Bitte setzen Sie die Rezension zum Gadamer-Heft des „Archivs für Begriffsgeschichte“ im Anschluss an ihren letzten Satz fort.

## QUELLDOKUMENT
^^^^^^^^
Carsten Dutt, Michael Erler, Hubertus Busche (Hrsg.)

Meiner Hamburg
EAN: 9783787349739 (ISBN: 3-7873-4973-1)
200 Seiten, kartoniert, 16 x 24cm, Februar, 2025

EUR 64,00
alle Angaben ohne Gewähr

Rezension
Die vorliegende Ausgabe des "Archiv für Begriffsgeschichte" (66/2) ist dem 125. Geburtstag des Philosophen Hans-Georg Gadamer gewidmet und zeichnet ein insgesamt vielschichtiges Bild seiner Hermeneutik. Bereits im Vorwort hebt Carsten Dutt die enge Verbindung Gadamers mit der Zeitschrift hervor, die er über Jahrzehnte als Mitherausgeber geprägt hat.
Die inhaltliche Spannbreite der Beiträge verdeutlicht, wie unterschiedlich Gadamers Denken rezipiert und weitergeführt wird. Bernhard Fischer etwa reflektiert über die Rolle des Archivs für die Geisteswissenschaften im Rückgang auf Gadamer, während Petra Gehring die Position des Philosophen zwischen Husserl, Valéry und Derrida auslotet und so seine Aktualität im Blick auf die Krise der Geisteswissenschaften betont. Michael Erler steuert Anmerkungen zu Gadamers Einschätzung der Klassischen Philologie bei, während Martin Seel eine Apologie der Rhetorik entwirft, die Gadamer gegen manche vorschnellen Vorbehalte stark macht. Stefan Rebenich stellt Gadamers hermeneutische Perspektive in den Dialog mit Droysen und der Zukunft der Altertumswissenschaften, und Martin Avenarius bezieht die Daseinshermeneutik auf die Erfahrung des Rechts. Besonders hervorzuheben ist Rolf Zimmermanns Beitrag, der die Frage nach einer hermeneutischen Ethik moralischer Geschichtlichkeit stellt, sowie Andreas Vasilaches Überlegungen zum interkulturellen Verstehen, die Gadamers Ansatz kritisch mit globalen Fragestellungen konfrontieren.
^^^^^^^^
## DATENSÄTZE
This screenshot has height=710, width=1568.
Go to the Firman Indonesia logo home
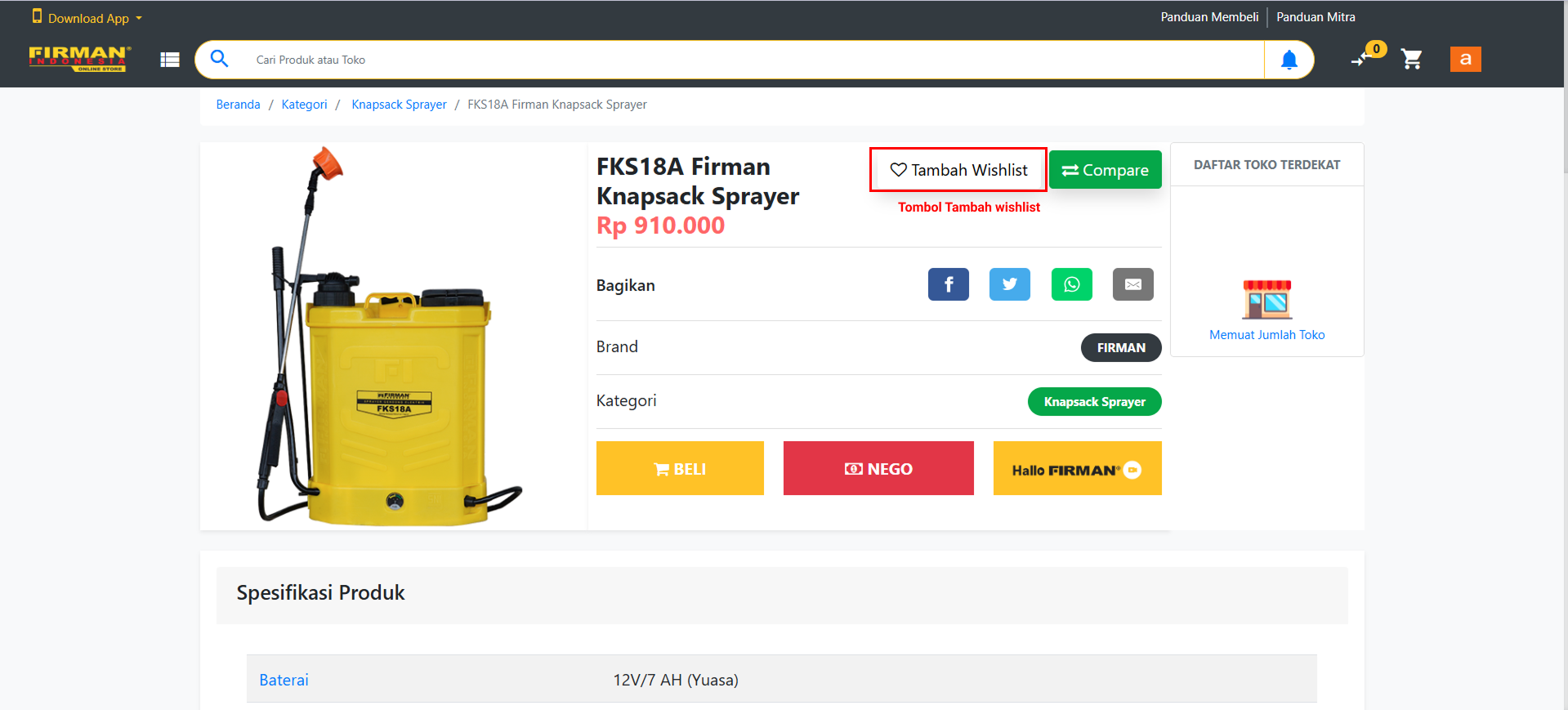[79, 58]
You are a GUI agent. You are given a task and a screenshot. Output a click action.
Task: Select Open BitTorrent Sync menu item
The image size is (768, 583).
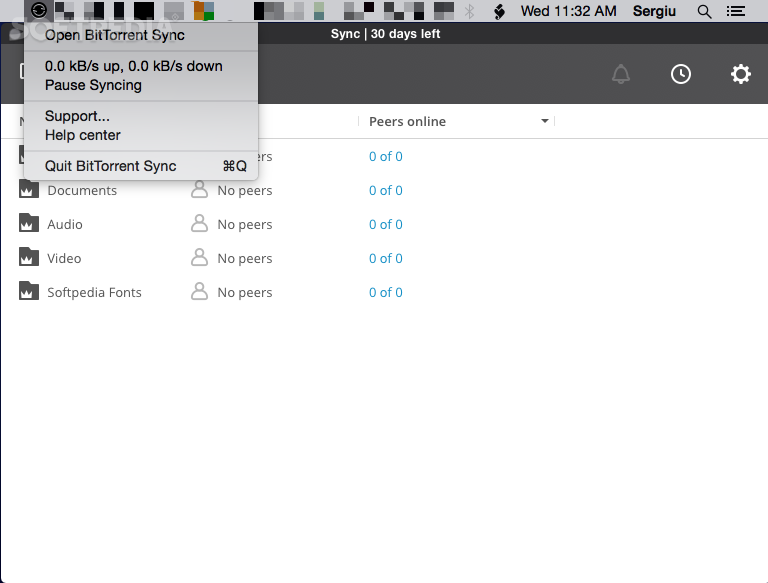[114, 35]

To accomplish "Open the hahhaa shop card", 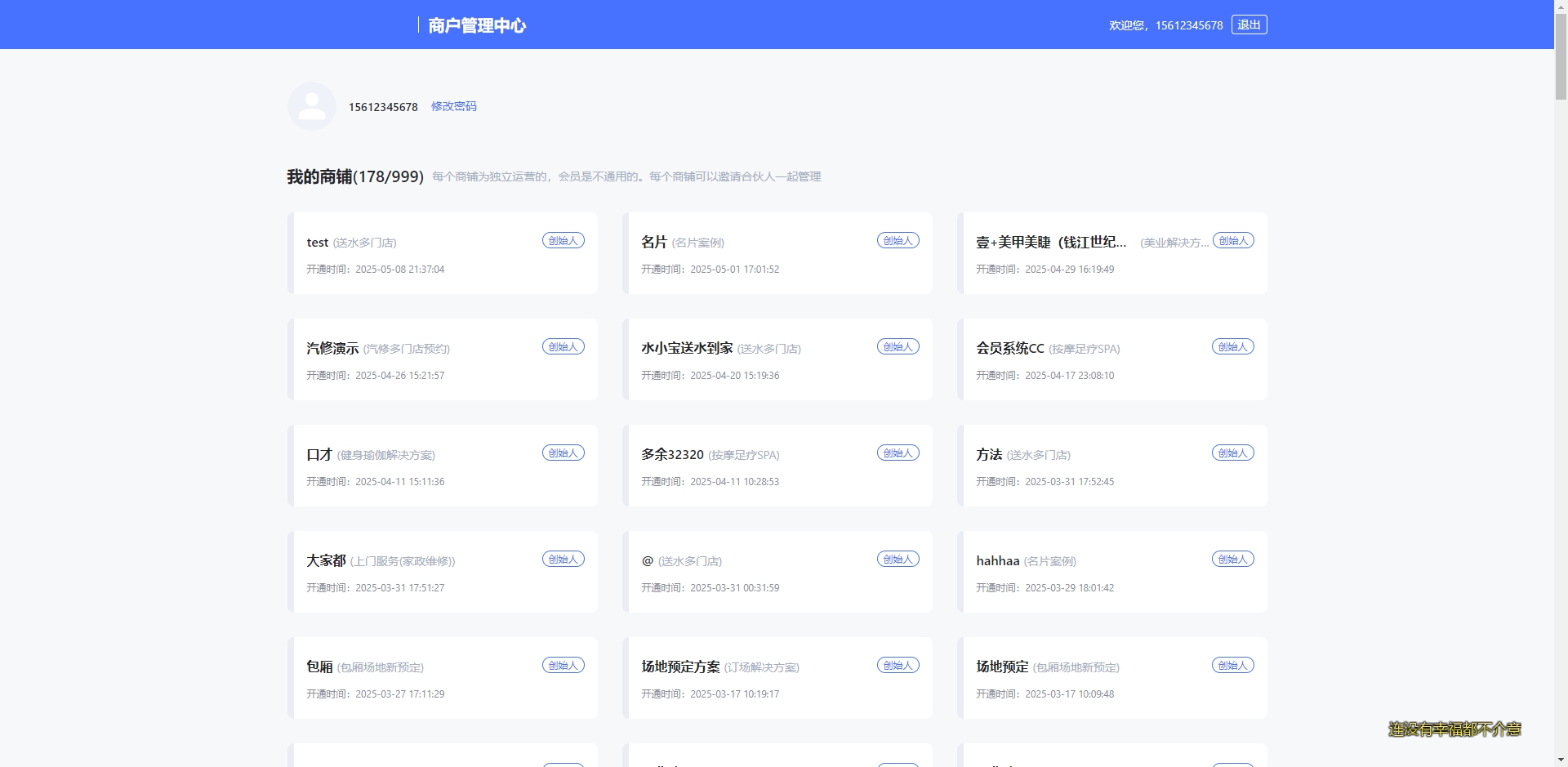I will [1115, 572].
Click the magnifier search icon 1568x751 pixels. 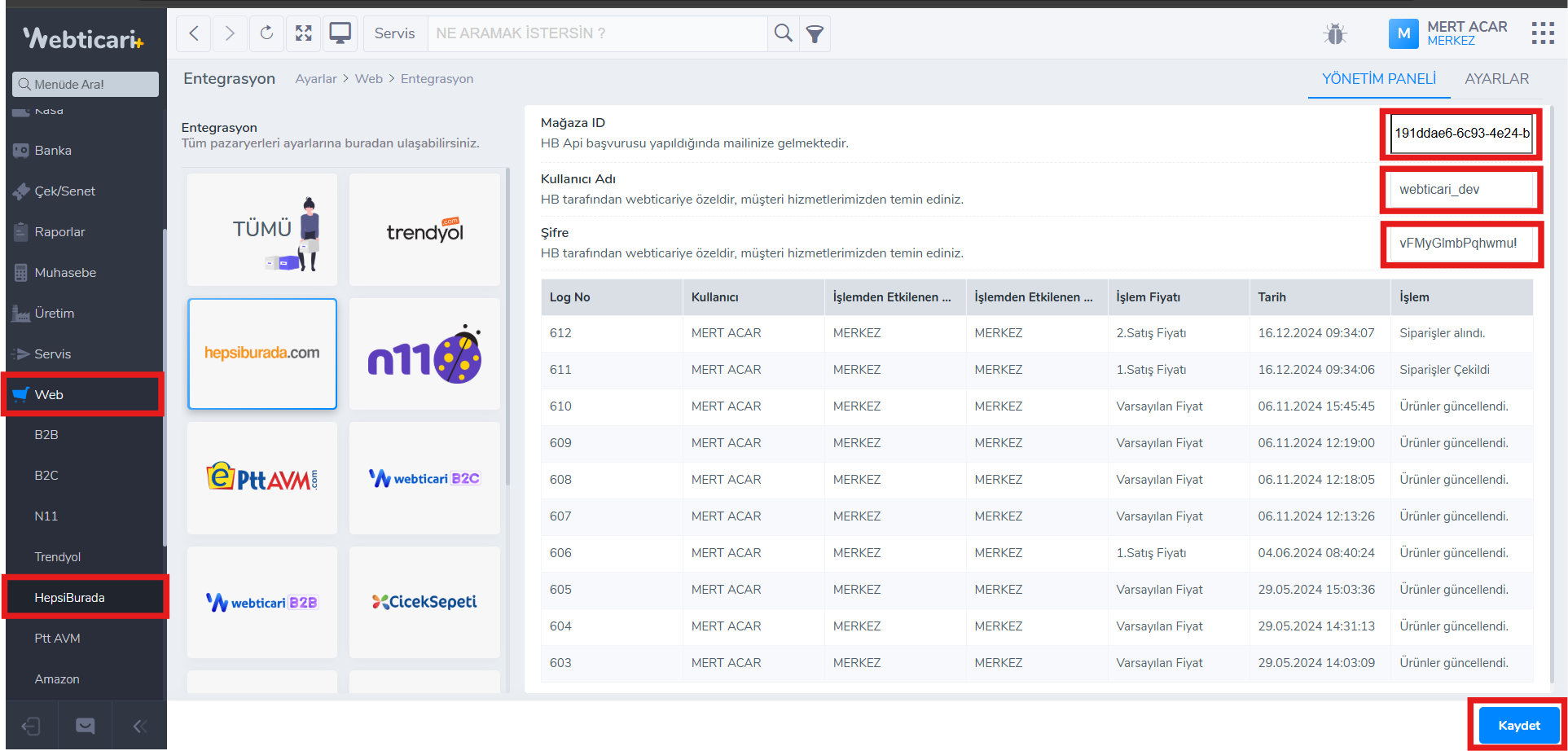pos(783,33)
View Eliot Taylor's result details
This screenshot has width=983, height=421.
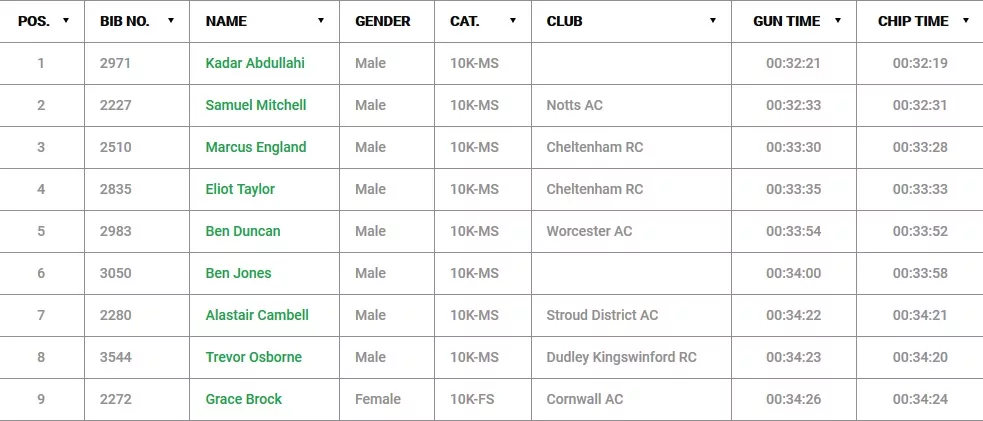[x=240, y=189]
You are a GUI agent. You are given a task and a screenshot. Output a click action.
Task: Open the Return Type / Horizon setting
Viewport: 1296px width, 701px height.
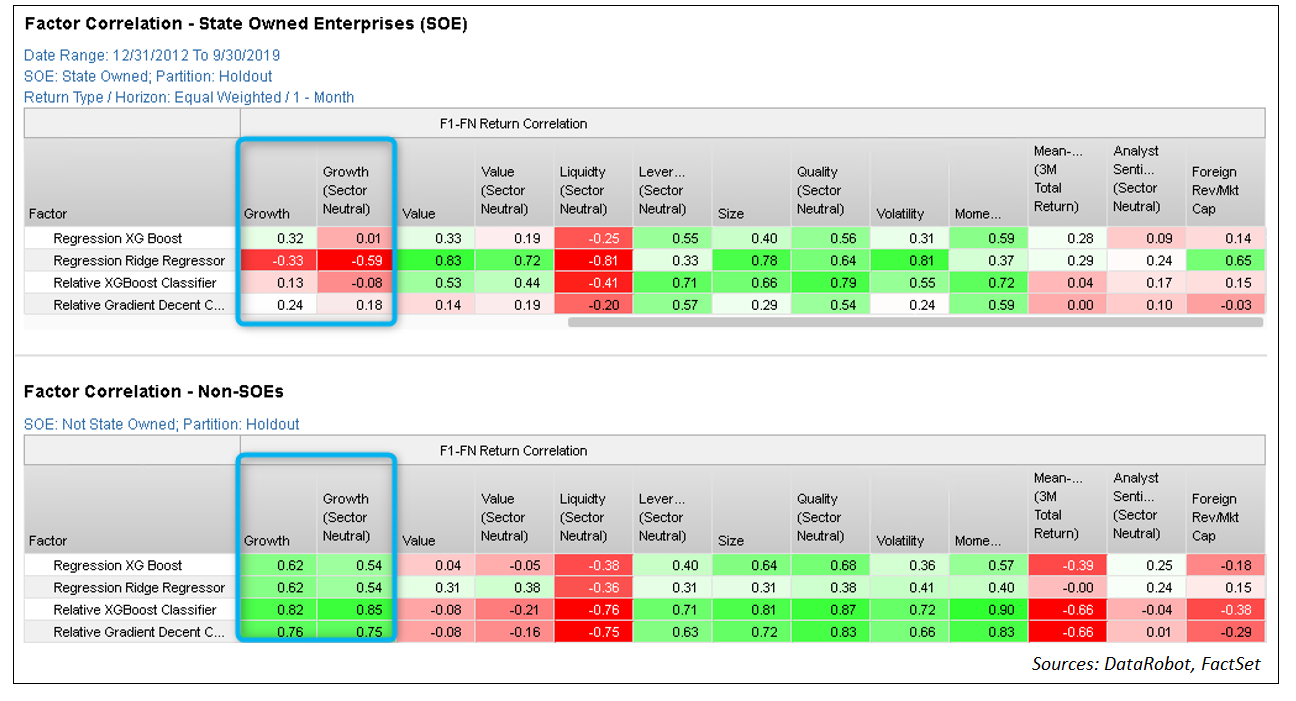tap(189, 97)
^^^^^^^^
## RICHTIGE ANTWORT
Ein Höhepunkt des Hefts ist sicherlich der Abdruck eines bislang unveröffentlichten Briefes Gadamers an Jean Grondin aus dem Jahr 1979, den Carsten Dutt in einem einleitenden Kommentar vorstellt. Darin spricht Gadamer über Wahrheit und Methode, über Gespräch und Geschichte – also zentrale Themen seiner Philosophie, die hier in einer Selbstreflexion Gestalt gewinnen.
Die Ausgabe wird durch weitere Aufsätze ergänzt, die über den Gadamer-Schwerpunkt hinausführen. Buchbesprechungen runden das Heft ab.
Fazit: Insgesamt überzeugt das Heft durch die Kombination aus systematischer und historischer Perspektive, die Gadamer als lebendigen Bezugspunkt heutiger Diskussionen sichtbar macht. Die Beiträge zeigen, wie seine Hermeneutik aufgegriffen und weitergedacht wird – sei es in Bezug auf Rhetorik, Recht, Ethik oder interkulturelle Verständigung. Damit bietet die vorliegende Ausgabe des "Archiv für Begriffsgeschichte" ein substantielles und anregendes Panorama auf die Philosophie Gadamers. Sie ist damit gleichermaßen für Gadamer-Forscher, für Studierende wie auch für ein breiteres geisteswissenschaftliches Publikum von großem Wert.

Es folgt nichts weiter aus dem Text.